• **WORK REQUIRED**
When you transcribe the lines below, keep every word the same and leave the pictures behind.

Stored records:
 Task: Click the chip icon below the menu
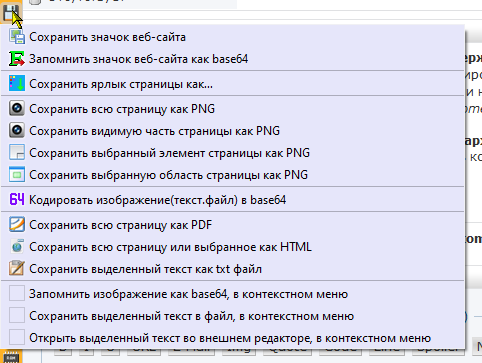click(11, 357)
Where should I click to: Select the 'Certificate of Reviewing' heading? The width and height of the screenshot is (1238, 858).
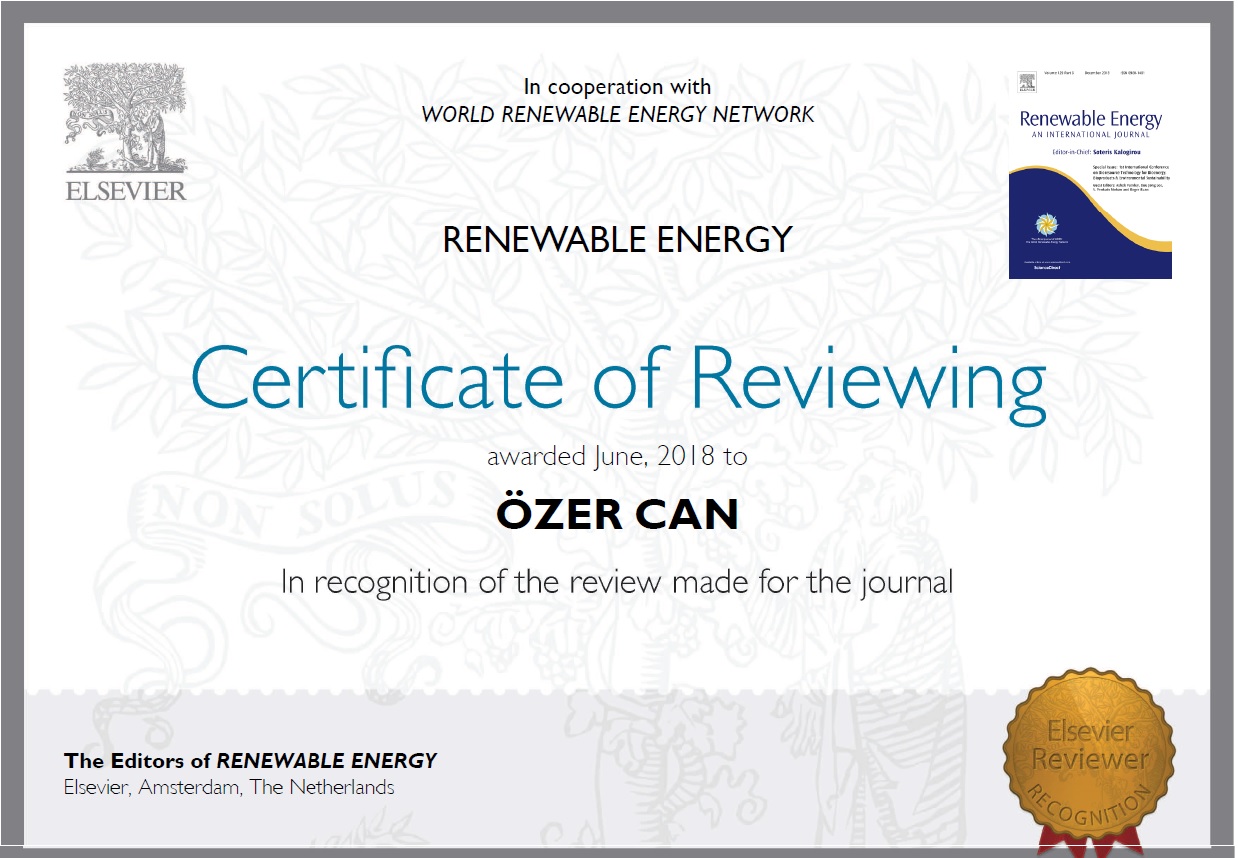pos(617,379)
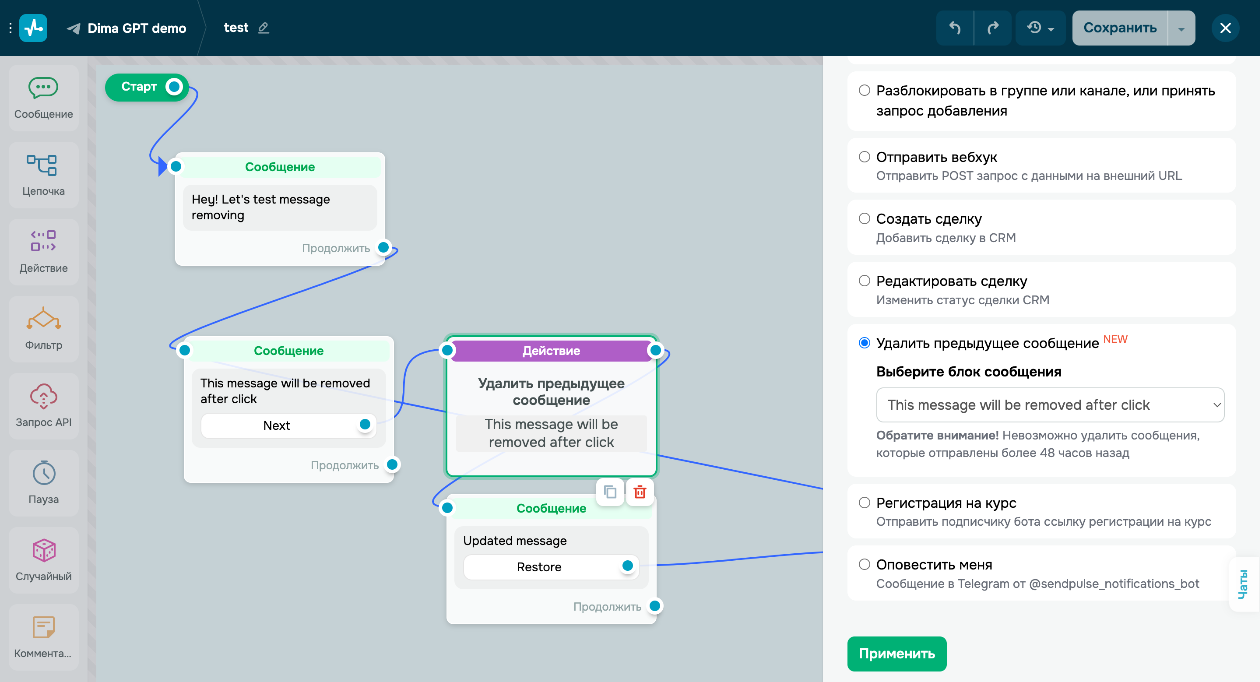Expand the arrow next to Сохранить
Viewport: 1260px width, 682px height.
pos(1181,28)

• **ANSWER SECTION**
 Task: Click the chip icon below the menu
click(11, 357)
Where should I click to: Select the 'Certificate of Reviewing' heading? The width and height of the screenshot is (1238, 858).
pos(617,379)
Expand the arrow next to Сохранить
Viewport: 1260px width, 682px height.
pos(1181,28)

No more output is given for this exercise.